Greyston Bakery: Let 'Em Eat Cake

How did a bakery in Yonkers, N.Y. -- a small, slightly disheveled city next door to the Bronx -- end up not only making cakes for the rich and famous, but also supporting the poor and disenfranchised?
The Greyston Bakery is a social experiment that started more than 20 years ago with the goal of employing the chronically unemployed -- getting them off the streets and back into the work force.

The profits from the bakery, which does make a profit, are used to help fund day care centers, health clinics and counseling services.

Today, the Greyston bakery has become a role model for companies that want to inject some social action into their business. Correspondent Bob Simon reports.


The Greyston Bakery is in an old building in a section of Yonkers where the well-heeled do not walk, where inside a few cramped rooms, the bakers make gourmet cakes which are served at the finest restaurants.

Chocolate cakes. Mousse Cakes. Lemon Cakes. They also bake wedding cakes, and cakes that have been served at the White House.

It's a $5 million a year business. But the bakery doesn't hire people to make cakes. It makes cakes to hire people like Rodney Johnson, a former drug dealer. He got his GED in jail and his first legal job at Greyston.

He was making $5 an hour when he first started working at the bakery - a small sum compared to the $2,000-3,000 on a good week that he was making in the streets.

How did he manage to stick with this job – and why?

"I had a child. I wanted to show her something different," says Johnson, who adds that his drug dealing taught him some useful job skills. "When it comes to having a job to get done, you know, we try, at the bakery, we try to meet that quota.
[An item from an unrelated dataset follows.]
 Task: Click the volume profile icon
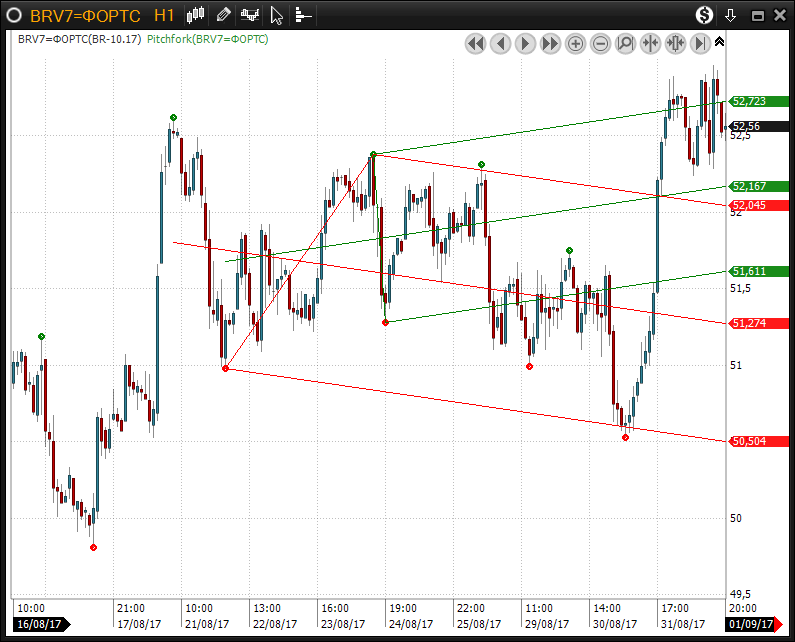point(302,15)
You know, in the streets, when I had "X" amount of drugs, I tried to meet that quota."

It's business. But Johnson says that at the end of the day, "I don't have to worry about police coming. I don't have to stash crack, run into buildings, things of that nature."

Johnson now makes cakes and brownies, and he says he owes much of his turnaround in life to Julius Walls, the CEO of the bakery, who gave him and others like him a chance.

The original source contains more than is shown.